■ Task to carry out ■
Find each line in the records below that contains the word "computer", and copy it out.

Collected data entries
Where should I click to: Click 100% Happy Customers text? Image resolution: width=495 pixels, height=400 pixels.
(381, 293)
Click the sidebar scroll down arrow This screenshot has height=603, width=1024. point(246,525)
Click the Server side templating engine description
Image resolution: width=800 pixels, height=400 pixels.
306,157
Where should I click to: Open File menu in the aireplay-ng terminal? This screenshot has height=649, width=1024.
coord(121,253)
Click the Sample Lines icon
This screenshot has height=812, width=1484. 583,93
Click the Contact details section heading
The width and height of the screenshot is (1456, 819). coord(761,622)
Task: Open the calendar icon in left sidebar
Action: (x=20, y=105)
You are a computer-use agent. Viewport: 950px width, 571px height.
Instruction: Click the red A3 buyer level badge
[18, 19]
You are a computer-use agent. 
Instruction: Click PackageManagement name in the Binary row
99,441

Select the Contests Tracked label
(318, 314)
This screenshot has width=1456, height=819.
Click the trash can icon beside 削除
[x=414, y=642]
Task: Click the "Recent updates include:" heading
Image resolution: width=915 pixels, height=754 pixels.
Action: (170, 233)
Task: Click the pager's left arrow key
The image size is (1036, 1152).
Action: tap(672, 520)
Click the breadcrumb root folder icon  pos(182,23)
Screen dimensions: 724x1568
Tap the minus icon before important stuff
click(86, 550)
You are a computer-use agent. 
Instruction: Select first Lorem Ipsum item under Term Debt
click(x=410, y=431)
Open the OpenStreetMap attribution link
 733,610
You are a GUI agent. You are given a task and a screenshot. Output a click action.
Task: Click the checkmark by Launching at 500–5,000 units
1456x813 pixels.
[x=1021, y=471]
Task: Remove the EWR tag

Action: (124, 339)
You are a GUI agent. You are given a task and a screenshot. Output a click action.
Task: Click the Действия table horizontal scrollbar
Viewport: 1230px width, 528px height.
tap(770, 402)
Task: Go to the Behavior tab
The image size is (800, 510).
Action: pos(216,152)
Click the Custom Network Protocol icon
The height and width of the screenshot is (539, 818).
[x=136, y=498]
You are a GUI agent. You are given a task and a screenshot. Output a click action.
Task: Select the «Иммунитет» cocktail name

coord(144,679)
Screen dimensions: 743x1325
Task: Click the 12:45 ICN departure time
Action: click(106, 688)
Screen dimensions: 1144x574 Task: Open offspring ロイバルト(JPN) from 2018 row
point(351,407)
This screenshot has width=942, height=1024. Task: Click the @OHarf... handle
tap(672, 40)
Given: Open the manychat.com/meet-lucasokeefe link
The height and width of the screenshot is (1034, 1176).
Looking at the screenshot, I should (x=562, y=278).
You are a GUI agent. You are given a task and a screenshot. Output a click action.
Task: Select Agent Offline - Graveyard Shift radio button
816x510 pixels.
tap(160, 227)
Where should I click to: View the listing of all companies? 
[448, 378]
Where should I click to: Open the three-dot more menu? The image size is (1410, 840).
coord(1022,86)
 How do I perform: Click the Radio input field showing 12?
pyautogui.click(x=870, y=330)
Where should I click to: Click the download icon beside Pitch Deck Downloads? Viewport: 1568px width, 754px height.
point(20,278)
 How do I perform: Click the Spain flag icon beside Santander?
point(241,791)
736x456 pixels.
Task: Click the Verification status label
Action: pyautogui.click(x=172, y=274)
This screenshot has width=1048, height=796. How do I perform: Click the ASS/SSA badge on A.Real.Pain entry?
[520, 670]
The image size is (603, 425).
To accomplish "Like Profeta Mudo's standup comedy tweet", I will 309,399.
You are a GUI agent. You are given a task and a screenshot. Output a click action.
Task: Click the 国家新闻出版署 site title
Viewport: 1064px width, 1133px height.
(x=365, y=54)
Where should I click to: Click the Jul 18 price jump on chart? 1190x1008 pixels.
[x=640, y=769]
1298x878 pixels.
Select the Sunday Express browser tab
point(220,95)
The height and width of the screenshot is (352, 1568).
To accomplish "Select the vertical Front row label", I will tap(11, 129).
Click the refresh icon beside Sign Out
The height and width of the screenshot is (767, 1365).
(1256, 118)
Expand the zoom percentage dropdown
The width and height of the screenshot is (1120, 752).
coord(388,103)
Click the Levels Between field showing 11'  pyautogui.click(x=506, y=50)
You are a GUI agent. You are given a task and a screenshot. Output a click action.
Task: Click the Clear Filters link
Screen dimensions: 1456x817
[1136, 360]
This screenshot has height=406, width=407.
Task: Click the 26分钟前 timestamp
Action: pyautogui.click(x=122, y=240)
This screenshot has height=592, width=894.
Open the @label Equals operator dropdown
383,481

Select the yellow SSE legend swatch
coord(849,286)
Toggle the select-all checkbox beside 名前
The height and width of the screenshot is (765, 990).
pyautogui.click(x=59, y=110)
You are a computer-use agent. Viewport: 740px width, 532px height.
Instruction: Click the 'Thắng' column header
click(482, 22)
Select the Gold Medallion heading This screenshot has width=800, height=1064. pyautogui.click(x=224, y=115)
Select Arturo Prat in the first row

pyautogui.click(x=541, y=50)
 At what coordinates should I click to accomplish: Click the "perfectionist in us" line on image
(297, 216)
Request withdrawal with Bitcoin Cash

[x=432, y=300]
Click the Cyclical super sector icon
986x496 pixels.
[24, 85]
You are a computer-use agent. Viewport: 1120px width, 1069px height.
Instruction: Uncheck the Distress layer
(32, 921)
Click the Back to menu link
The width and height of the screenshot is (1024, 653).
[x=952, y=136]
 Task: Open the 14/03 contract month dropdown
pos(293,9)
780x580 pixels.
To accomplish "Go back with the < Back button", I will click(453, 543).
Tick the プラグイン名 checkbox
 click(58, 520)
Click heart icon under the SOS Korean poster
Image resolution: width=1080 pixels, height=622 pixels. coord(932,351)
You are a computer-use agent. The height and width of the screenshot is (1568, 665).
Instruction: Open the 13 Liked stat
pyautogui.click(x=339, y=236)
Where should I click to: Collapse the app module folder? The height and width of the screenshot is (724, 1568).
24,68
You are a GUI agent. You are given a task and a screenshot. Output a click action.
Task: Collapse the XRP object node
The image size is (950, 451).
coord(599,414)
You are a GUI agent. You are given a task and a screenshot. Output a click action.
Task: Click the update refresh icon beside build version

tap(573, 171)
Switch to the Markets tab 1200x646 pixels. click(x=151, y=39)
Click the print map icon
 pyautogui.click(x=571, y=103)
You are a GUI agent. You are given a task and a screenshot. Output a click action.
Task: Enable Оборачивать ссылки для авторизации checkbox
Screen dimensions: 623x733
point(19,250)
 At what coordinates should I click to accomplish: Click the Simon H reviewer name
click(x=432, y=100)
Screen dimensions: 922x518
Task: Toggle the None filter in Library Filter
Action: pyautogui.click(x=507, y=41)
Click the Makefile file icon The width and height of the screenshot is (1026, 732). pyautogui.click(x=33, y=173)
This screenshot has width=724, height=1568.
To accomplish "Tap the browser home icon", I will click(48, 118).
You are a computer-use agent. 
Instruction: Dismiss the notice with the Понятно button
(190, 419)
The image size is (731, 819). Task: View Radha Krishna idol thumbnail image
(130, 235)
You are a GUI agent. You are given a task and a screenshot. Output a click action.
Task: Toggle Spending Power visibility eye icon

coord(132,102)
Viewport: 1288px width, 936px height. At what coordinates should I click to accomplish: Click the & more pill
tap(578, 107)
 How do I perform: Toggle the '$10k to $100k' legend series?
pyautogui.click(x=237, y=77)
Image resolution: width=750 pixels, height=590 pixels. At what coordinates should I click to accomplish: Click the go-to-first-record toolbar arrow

■ Expected answer ■
You are a computer-use agent. Viewport: 950px width, 571px height.
You are a computer-use agent. 
You are a computer-use agent. 
You are a computer-use agent. Viewport: 740px width, 532px height.
You are a computer-use agent. Viewport: 1120px width, 1069px height.
You are a computer-use agent. The height and width of the screenshot is (1568, 665).
You are a computer-use agent. 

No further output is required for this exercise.